Customers may need to remove existing Integration when updating to OAuth 2.0



We are updating our tool to use OAuth 2.0 and have been seeing this error in certain situations:

“You do not have the correct role to grant these permissions. Please contact your administrator.”

This happens when we attempt to connect to our Sales portal using our existing HubSpot App. If we use a completely new app, it connects without issue. We were able to resolve the problem in our tests by removing our existing app from the list of Integrations on the sales site, and then authorizing it again. However, this concerns us that our customers will also have to manually take this step of logging into HubSpot and directly removing the existing integration.

Formerly in OAuth 1.0, we requested these scopes from all portals: events-rw settings-rw contacts-rw offline. In OAuth 2.0, we request only “contacts” with the scope parameter, and with optional_scopes we request content, social, automation, and timeline. I suspect what is happening is when those old scopes are detected by the OAuth 2.0 flow, it is somehow requesting content as a required scope due to the former inclusion of events-rw. Since the Sales site doesn’t have access to that sort of data, it results in the same error as if we had included “content” as a required scope.

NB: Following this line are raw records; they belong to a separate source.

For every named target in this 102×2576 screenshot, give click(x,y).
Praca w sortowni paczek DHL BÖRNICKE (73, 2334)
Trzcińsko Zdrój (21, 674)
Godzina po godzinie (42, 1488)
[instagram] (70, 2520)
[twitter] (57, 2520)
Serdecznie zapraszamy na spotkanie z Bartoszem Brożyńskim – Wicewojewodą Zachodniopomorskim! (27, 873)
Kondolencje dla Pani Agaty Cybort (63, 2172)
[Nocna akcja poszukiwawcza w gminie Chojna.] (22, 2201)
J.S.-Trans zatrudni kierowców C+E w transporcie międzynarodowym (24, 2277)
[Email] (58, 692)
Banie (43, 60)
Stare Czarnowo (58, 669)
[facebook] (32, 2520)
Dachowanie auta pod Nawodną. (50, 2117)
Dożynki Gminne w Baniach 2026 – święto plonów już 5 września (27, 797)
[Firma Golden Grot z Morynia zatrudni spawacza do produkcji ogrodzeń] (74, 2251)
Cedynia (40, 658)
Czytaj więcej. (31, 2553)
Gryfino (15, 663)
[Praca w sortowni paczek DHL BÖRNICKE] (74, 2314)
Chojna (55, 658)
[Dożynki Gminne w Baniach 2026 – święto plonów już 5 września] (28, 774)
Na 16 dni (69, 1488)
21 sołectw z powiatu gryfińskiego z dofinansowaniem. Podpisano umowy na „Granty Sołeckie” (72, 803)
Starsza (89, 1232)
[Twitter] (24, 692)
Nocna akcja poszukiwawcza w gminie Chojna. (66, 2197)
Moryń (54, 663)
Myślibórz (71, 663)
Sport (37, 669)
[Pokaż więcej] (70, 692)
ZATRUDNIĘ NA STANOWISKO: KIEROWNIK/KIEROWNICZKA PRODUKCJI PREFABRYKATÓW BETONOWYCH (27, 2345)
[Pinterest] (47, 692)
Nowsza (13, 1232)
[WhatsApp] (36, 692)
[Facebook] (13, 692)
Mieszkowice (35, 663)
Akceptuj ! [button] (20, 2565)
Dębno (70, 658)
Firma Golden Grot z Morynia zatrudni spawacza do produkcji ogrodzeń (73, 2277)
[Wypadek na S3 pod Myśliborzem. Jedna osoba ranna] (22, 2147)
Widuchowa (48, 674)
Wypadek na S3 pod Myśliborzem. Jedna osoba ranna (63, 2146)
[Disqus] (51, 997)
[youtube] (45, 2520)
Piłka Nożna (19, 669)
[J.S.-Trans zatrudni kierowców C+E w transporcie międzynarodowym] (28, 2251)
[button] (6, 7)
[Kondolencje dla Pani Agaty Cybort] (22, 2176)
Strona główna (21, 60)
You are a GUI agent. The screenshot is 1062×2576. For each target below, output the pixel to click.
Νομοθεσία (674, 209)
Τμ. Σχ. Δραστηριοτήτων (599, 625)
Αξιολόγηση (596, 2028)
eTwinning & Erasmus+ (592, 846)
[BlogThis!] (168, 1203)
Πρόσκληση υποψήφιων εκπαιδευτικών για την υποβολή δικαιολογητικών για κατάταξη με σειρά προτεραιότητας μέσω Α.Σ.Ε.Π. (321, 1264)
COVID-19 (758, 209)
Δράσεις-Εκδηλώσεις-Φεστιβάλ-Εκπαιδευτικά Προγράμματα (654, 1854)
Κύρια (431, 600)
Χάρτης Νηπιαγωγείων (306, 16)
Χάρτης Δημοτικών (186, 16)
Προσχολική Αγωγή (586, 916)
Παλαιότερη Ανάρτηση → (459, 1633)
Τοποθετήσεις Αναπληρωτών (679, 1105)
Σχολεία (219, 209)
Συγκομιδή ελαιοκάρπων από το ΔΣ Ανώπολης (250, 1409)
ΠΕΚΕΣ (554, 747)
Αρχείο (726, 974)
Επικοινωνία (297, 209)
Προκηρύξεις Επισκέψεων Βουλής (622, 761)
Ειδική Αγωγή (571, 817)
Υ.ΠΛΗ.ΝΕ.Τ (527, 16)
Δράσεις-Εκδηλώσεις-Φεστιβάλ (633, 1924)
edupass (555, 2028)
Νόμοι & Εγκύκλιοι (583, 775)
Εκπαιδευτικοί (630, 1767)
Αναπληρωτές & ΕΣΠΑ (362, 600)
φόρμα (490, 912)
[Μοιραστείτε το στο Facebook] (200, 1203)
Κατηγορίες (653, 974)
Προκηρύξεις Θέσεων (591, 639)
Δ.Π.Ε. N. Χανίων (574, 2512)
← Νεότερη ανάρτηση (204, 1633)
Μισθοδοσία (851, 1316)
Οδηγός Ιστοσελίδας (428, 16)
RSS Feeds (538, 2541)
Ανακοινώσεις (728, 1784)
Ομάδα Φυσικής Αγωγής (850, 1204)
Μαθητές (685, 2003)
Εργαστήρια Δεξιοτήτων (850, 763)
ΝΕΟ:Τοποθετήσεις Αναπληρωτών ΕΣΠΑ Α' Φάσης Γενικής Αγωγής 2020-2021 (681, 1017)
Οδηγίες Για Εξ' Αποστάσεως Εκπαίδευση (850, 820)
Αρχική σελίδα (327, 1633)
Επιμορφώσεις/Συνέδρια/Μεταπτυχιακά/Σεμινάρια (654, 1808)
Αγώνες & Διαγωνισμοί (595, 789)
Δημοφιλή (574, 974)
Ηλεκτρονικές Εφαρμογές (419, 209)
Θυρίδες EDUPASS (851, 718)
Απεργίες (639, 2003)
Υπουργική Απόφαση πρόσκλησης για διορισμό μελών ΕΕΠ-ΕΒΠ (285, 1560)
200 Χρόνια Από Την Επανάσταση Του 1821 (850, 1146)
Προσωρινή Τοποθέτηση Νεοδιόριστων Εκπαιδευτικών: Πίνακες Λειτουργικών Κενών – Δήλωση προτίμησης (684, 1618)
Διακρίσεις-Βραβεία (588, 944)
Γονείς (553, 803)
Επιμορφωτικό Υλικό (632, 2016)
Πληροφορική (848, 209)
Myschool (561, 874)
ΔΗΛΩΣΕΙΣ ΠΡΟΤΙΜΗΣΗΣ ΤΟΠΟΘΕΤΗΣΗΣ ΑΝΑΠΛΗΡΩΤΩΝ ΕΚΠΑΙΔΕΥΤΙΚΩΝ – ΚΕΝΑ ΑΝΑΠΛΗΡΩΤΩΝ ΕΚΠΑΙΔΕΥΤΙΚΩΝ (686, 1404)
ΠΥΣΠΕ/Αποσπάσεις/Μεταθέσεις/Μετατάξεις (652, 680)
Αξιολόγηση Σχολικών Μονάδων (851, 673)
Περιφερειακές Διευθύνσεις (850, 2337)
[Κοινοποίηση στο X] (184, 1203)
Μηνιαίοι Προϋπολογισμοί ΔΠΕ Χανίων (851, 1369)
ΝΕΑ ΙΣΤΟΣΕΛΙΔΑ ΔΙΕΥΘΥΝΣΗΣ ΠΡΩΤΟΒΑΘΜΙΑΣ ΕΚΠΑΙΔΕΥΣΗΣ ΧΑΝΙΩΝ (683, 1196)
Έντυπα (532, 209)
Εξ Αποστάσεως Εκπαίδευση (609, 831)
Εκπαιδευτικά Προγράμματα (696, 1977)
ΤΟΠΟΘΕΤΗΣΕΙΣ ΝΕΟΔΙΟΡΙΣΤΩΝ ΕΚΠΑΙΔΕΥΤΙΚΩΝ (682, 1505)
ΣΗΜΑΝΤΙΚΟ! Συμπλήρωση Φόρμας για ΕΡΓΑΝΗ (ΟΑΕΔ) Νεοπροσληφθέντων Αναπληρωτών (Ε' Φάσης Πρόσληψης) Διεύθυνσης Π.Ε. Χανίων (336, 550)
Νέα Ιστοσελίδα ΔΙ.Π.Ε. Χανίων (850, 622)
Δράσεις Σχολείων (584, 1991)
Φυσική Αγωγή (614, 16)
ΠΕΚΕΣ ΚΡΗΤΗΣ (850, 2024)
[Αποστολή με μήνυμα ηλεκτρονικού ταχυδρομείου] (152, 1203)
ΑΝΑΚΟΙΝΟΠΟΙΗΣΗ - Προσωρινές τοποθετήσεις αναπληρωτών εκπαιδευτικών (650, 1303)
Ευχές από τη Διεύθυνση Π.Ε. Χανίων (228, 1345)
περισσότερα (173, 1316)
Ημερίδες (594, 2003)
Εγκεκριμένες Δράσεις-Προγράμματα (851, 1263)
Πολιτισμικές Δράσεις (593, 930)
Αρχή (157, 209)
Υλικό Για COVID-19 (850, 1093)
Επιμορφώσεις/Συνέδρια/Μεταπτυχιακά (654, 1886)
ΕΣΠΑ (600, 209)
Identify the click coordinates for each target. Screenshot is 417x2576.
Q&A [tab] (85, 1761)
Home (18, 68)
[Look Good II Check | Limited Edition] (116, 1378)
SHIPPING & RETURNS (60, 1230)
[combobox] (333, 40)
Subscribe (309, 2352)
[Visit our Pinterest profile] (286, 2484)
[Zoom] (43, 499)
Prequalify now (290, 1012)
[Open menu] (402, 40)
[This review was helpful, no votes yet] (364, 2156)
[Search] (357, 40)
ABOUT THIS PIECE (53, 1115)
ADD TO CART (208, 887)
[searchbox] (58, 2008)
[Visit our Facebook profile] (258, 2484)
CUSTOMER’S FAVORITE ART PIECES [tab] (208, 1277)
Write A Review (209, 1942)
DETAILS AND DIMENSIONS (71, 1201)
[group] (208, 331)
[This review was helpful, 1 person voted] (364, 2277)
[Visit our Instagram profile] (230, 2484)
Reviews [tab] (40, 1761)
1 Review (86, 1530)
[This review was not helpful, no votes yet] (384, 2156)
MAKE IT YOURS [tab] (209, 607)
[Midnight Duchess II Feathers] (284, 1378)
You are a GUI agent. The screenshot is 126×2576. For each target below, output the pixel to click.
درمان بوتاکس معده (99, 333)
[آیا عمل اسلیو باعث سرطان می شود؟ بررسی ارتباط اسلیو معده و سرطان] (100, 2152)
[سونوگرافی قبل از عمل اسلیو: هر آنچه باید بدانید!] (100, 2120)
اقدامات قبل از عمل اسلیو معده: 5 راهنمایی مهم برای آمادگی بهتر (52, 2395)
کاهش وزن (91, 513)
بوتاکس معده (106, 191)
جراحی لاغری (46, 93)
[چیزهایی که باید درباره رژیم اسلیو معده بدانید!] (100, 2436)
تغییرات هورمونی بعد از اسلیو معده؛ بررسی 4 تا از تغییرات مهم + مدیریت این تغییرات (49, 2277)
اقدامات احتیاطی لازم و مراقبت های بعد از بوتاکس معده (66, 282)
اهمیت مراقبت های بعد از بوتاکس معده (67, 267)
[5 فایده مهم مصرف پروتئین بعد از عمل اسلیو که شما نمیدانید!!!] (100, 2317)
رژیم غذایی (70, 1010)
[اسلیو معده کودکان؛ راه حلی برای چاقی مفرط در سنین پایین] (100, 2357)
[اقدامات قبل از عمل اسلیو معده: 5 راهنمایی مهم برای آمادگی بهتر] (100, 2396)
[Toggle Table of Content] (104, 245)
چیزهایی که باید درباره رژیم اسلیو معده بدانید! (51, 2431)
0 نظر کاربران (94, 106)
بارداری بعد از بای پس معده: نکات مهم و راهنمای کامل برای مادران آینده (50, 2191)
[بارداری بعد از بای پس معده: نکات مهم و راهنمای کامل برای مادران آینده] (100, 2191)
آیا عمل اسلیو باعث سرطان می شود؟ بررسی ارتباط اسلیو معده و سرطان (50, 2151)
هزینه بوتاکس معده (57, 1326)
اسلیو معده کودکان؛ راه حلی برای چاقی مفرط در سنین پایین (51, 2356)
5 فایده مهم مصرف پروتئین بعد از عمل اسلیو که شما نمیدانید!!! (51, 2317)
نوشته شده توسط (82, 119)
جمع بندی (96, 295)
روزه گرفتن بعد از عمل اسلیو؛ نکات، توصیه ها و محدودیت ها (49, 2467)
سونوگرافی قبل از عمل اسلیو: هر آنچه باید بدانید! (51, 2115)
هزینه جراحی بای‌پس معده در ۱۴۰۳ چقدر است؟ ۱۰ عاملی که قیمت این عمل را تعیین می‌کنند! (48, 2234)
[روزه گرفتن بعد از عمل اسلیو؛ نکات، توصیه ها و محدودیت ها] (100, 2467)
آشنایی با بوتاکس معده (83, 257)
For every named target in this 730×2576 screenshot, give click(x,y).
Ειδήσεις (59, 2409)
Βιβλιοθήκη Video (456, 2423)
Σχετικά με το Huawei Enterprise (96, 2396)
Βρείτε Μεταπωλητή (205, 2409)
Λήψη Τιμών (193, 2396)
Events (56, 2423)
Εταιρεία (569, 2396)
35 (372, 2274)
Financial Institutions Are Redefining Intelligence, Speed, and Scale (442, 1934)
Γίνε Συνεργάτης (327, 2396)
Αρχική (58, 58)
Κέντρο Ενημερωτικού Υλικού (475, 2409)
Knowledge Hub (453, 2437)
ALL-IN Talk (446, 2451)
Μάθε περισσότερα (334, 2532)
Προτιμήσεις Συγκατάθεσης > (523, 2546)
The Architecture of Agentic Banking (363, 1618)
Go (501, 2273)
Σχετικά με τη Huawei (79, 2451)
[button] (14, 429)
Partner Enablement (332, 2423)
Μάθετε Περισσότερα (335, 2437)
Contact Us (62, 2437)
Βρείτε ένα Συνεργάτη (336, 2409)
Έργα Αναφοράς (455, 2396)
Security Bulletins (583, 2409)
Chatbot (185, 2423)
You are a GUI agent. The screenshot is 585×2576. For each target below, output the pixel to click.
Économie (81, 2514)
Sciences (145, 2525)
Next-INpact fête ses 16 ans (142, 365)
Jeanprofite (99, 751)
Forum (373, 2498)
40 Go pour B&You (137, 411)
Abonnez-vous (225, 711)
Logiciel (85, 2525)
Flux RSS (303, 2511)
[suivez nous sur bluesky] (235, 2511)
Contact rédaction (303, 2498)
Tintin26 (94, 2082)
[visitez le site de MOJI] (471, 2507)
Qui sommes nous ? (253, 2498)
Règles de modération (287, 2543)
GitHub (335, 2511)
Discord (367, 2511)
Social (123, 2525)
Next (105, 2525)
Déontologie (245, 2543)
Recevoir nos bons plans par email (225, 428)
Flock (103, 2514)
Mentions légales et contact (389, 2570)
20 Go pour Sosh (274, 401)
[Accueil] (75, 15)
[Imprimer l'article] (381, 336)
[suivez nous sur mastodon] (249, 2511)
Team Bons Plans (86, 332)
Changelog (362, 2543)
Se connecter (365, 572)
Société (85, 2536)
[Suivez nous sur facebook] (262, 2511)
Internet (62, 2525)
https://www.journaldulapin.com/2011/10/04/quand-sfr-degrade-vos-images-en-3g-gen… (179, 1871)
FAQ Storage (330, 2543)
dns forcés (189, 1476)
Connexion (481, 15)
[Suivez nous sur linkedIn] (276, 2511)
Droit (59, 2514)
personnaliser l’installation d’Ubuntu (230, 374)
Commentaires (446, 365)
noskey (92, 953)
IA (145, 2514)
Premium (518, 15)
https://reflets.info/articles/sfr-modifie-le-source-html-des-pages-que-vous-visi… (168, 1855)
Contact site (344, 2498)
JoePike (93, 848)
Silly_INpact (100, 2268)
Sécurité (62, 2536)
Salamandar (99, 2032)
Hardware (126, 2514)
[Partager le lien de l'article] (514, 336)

Is this behavior by design, or perhaps some oversight that was not tested?


Hi @Casey_Thompson

You should not need to remove the app from your portal before being able to authorize the app with OAuth 2.0, and any scopes you used when authorizing an app with the old OAuth system wouldn’t have any effect on how the OAuth2 authorization would work.

Can you message me with the Hub IDs and the authorize URLs you were seeing this with?